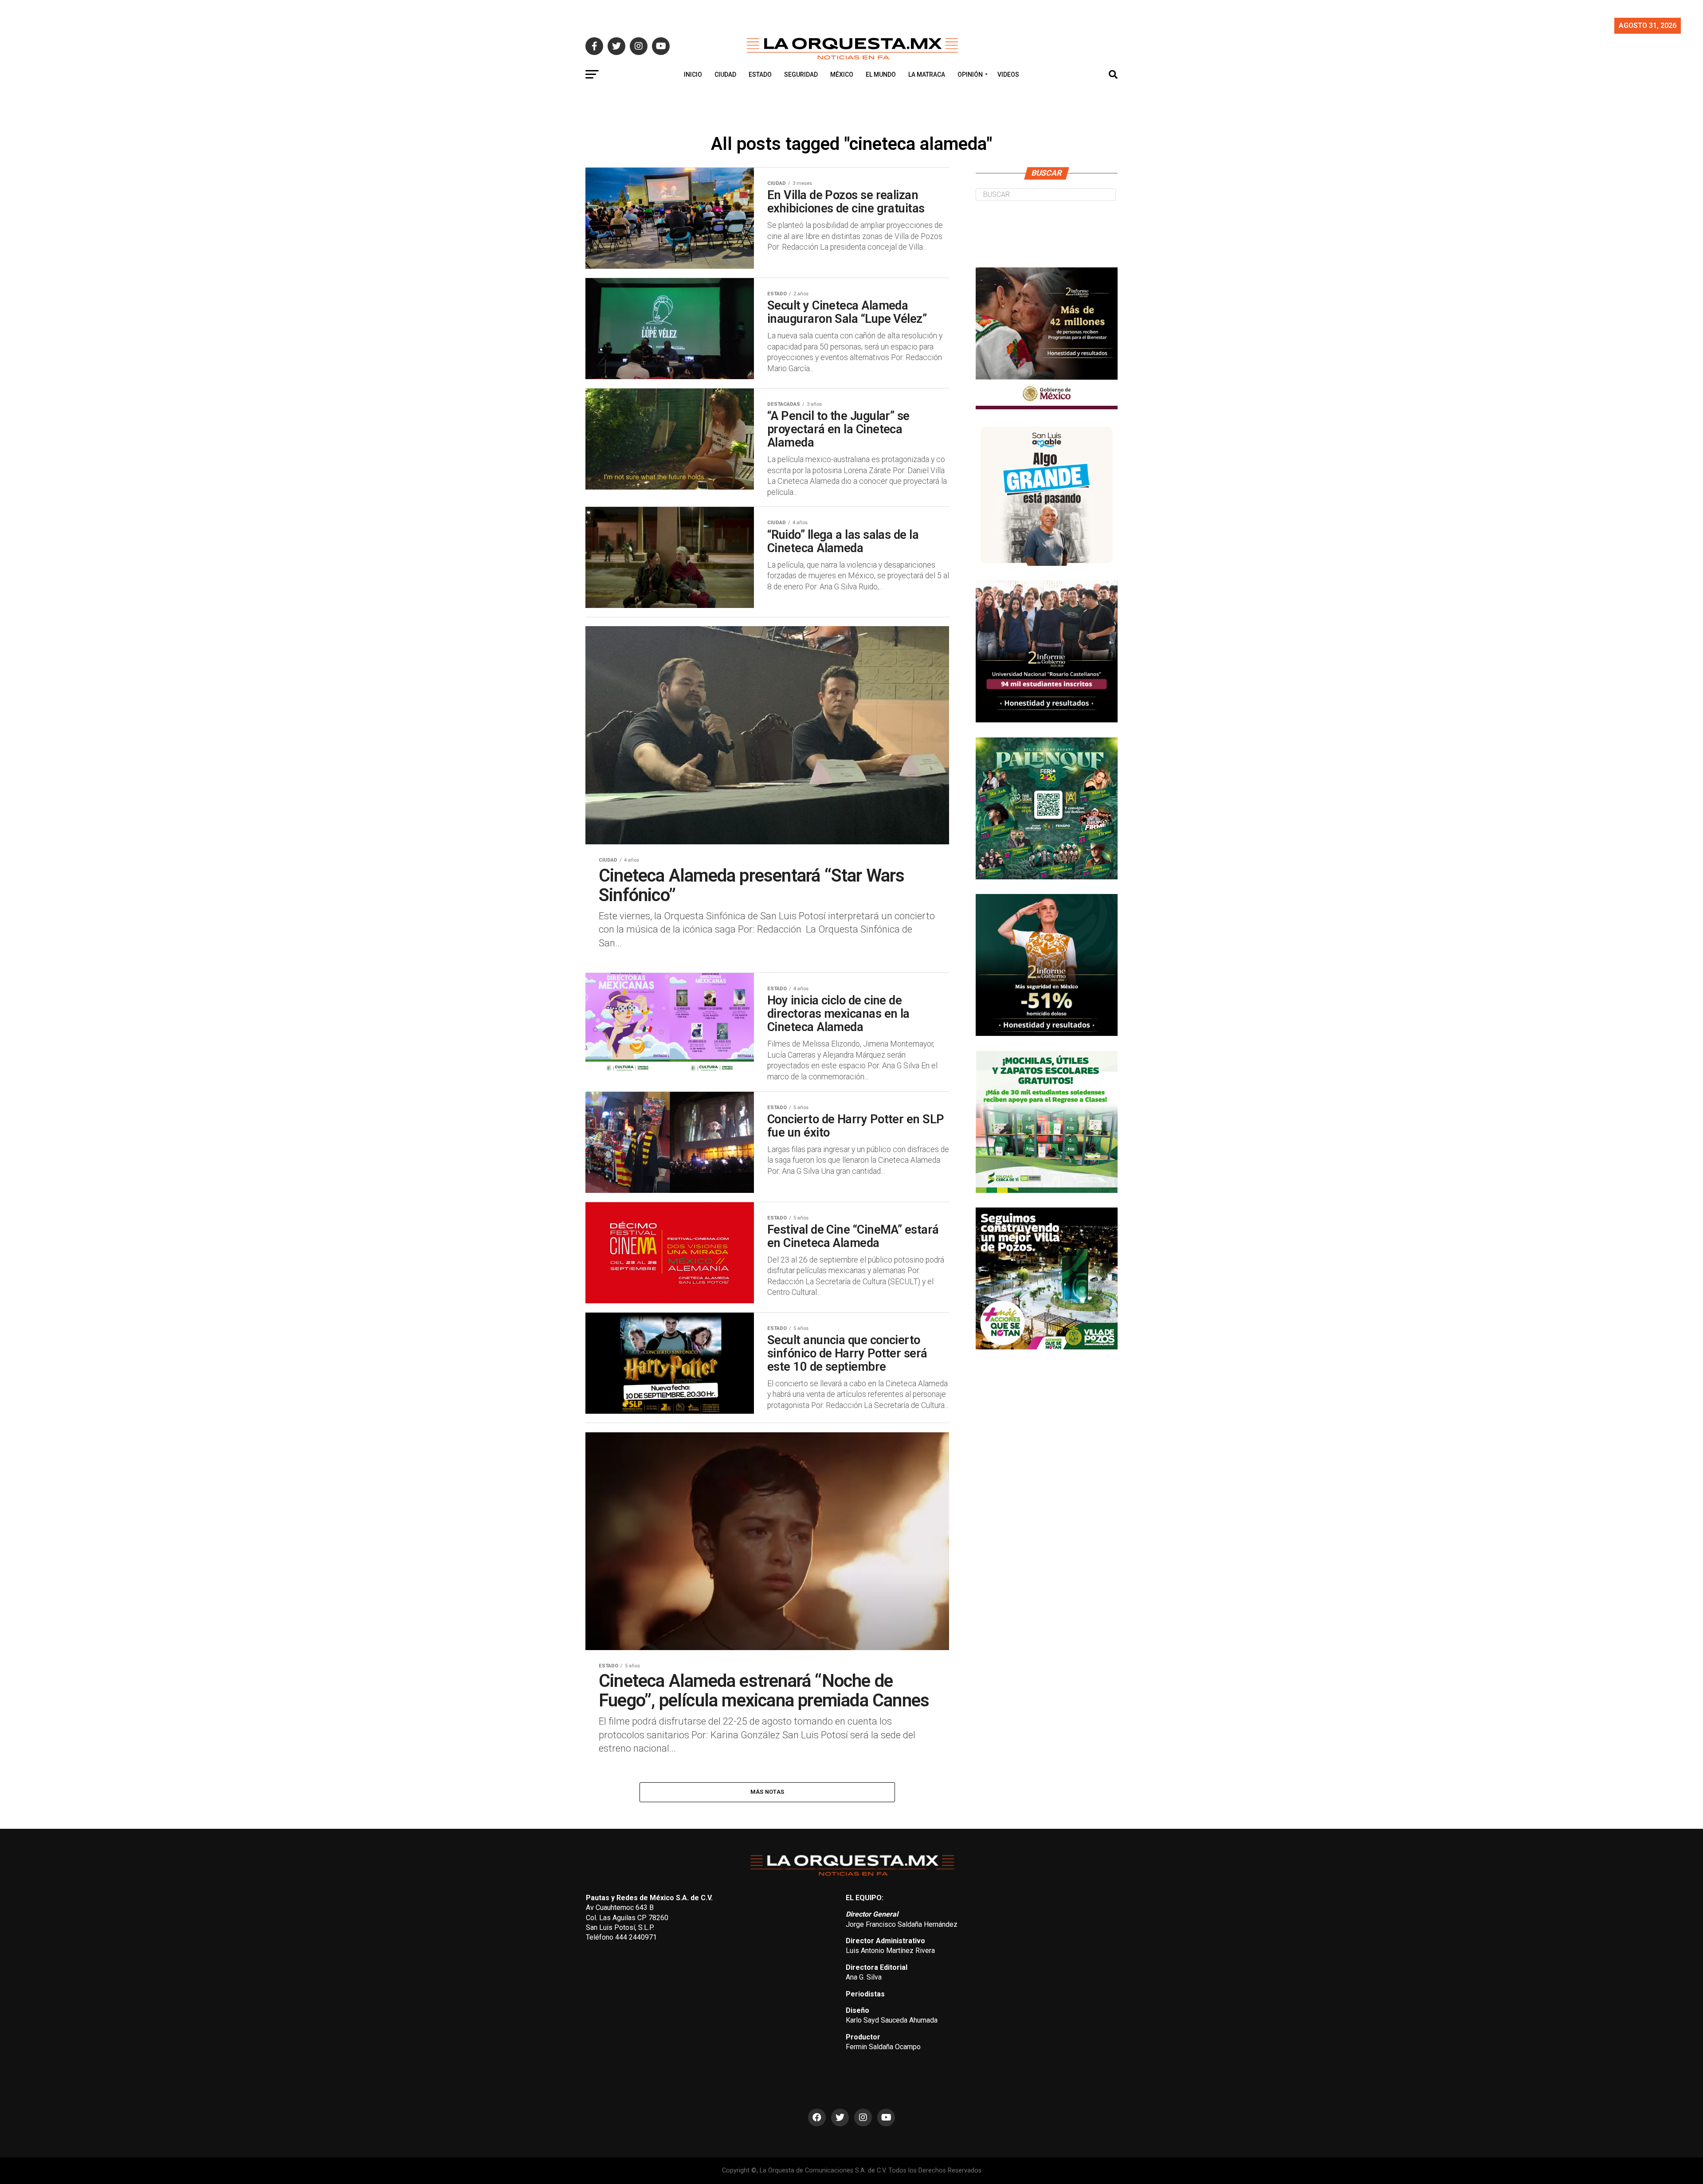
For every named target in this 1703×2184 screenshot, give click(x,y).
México (841, 74)
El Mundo (881, 74)
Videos (1008, 74)
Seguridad (801, 74)
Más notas (767, 1791)
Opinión (970, 74)
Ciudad (725, 74)
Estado (760, 74)
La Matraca (926, 74)
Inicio (693, 74)
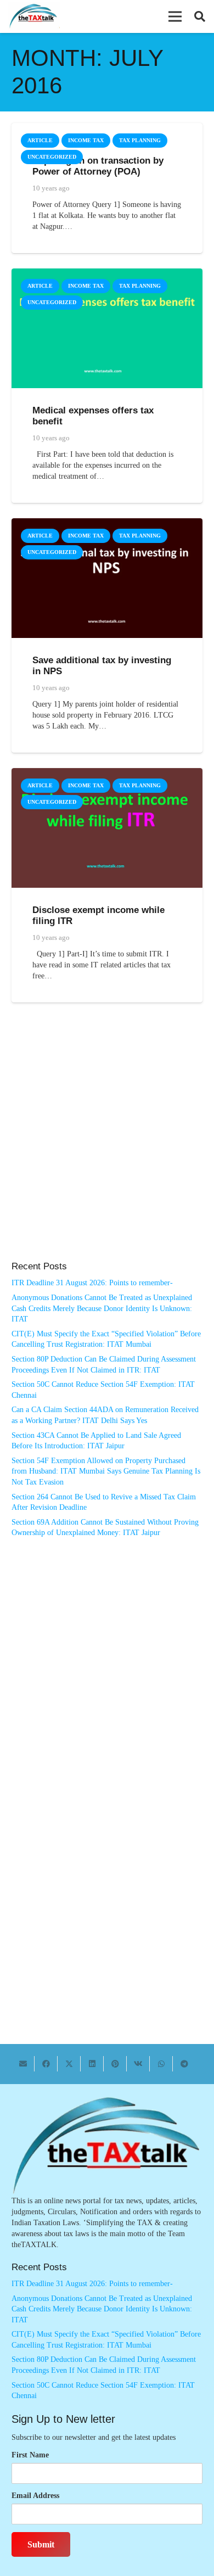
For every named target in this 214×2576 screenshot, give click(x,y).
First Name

__PROMPT__: Please repeat the data above exactly as it appears, pictures excluded.

__SOLUTION TO THE PROBLEM__:
For every named target in this 1703×2184 screenshot, give click(x,y).
México (841, 74)
El Mundo (881, 74)
Videos (1008, 74)
Seguridad (801, 74)
Más notas (767, 1791)
Opinión (970, 74)
Ciudad (725, 74)
Estado (760, 74)
La Matraca (926, 74)
Inicio (693, 74)
For every named target in this 214×2576 screenshot, give click(x,y).
First Name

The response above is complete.